Part 1, exercise 1:4 – 10 and 20 minute paintings upside down

Not beating about the bush, I find this sort of task difficult because meaning drives my painting and reducing an image to shapes strips it of that. But I know this image because I used it in the previous exercise and so its meaning, or a skinned down version of it, probably hitches a ride.

For the 10 minute painting, I used gouache on the back of the cover of an A3 sketchbook (folded to A4 I realise), having used the card in the previous exercise. Gouache dries quickly which provides an extra incentive to get a move on. The result is an abstracted piece that, to me, feels disconnected from the original, although again I find the crop quite interesting in its own right, probably because it carries the whole meaning of the image.

Gouache on A3 paper
Crop showing osprey inspecting their eggs

Crops always surprise me because somehow I seem to apply paint in ways that make more sense up close that perhaps at a distance. This time it’s the feathers.

The next part of this exercise is a 20 minute upside down painting. I have prepared an A3 sheet of sketchbook paper with transparent primer because it’s quite old and rather thin and fragile. The primer will give it a bit of substance and resistance. I have also enlarged and reprinted my osprey photo to help with visualising the essential components.

Well, other than one looks like a hedgehog and the other has seriously dodgy legs and a tree growing out of its back, that’s not so bad. I think the eggs win this time.

One more attempt. I prepared the paper again with transparent primer then washed it with T Buff. After using brushes of various sizes for the previous paintings, I chose this time a small pointed palette knife with the intention of making shapes with impasto and sgraffito.

I found this very satisfying, the result looking quite a lot like a lino print (which I’ve never done), and my osprey appearing much less small mammal if still not quite enough bird (the one on the right) than I would like. My paint application is layered so that the underlayers can be exposed by either dragging the knife across that existing texture or scratching them out from under the subsequent layers. The thin paper has put up with this better than I had imagined it would.

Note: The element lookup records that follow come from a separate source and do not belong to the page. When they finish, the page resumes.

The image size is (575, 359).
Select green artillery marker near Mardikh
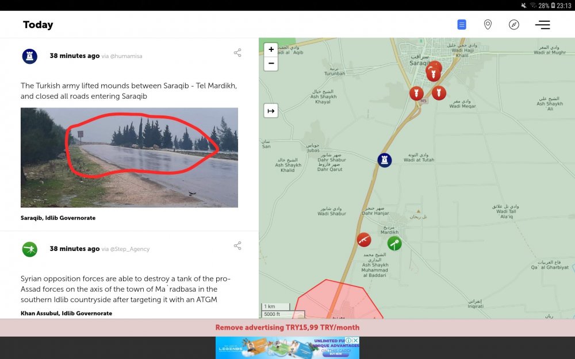394,243
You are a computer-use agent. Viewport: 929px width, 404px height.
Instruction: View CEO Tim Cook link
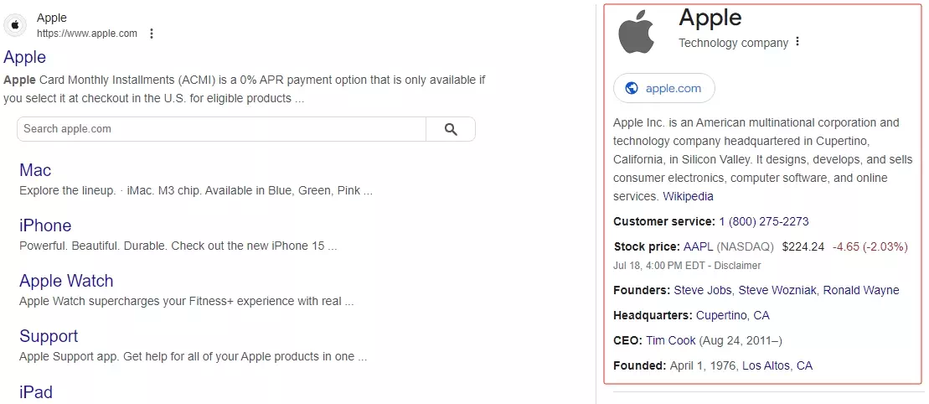[x=671, y=340]

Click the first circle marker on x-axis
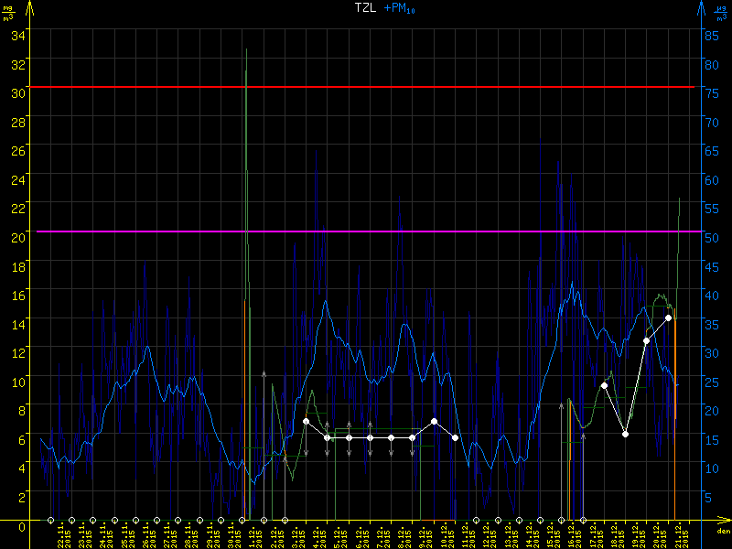(x=51, y=521)

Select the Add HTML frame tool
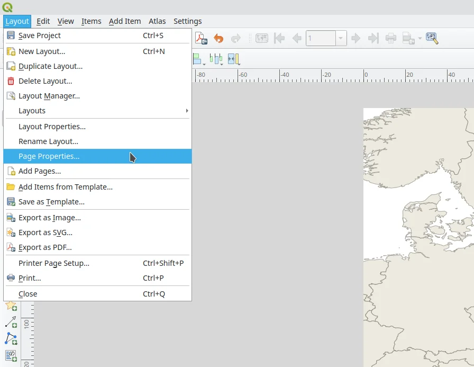tap(11, 355)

As a matter of interest, I would guess that this technique originated with male artists whose well-documented systematising approach to images means that they tend to focus on detail rather than the ‘big picture’. Women do the reverse; detail is often secondary to the whole and so they a less likely to go down highly focused rabbit holes. This is from my PoP blog where I was discussing gridding:

… it’s a very well established phenomenon such that, coming across this technique the first time I immediately judged it to be a male invention. This is not entirely unjustified. Simon Baron-Cohen, a clinical psychologist and professor of autism at Cambridge, has been researching what he refers to as systematisation which he finds to be more common in men than women. People who systemise tend to order things and attend to detail while those who don’t are more likely to overlook detail in favour of the bigger picture. At the extreme is the person with autism who requires absolute adherence to routine and for everything to be the same. [For an absolutely delightful, funny, sympathetic, and accurate perspective on autism, you can’t do better than watch BBC’s The A Word]. In my time as a clinical psychologist, I have watched clients on the autistic spectrum draw very detailed copies of images which were upside down, sometimes never taking their pencil off the paper. They rarely had any notion of what the picture was though, and no interest in finding out.”

Conboy-Hill, 2020. https://conboyhillpainting.wordpress.com/2020/06/04/part-4-project-5-exercise-2-squaring-up/

The reason for raising this is to suggest that, art being very male dominated and techniques often being handed down because they are assumed to address a particular problem in new artists, no one has really questioned either their original perceived value or whether they apply to everyone. If women are more inclined to see the whole rather than the parts, this technique may be of less value to them. There is overlap, people’s ways of doing things are dotted along dimensions, not trapped in categories; and as I’ve noted in the original post, the greater access both to un-gendered toys and to STEM subjects may have skewed these findings in younger women and men.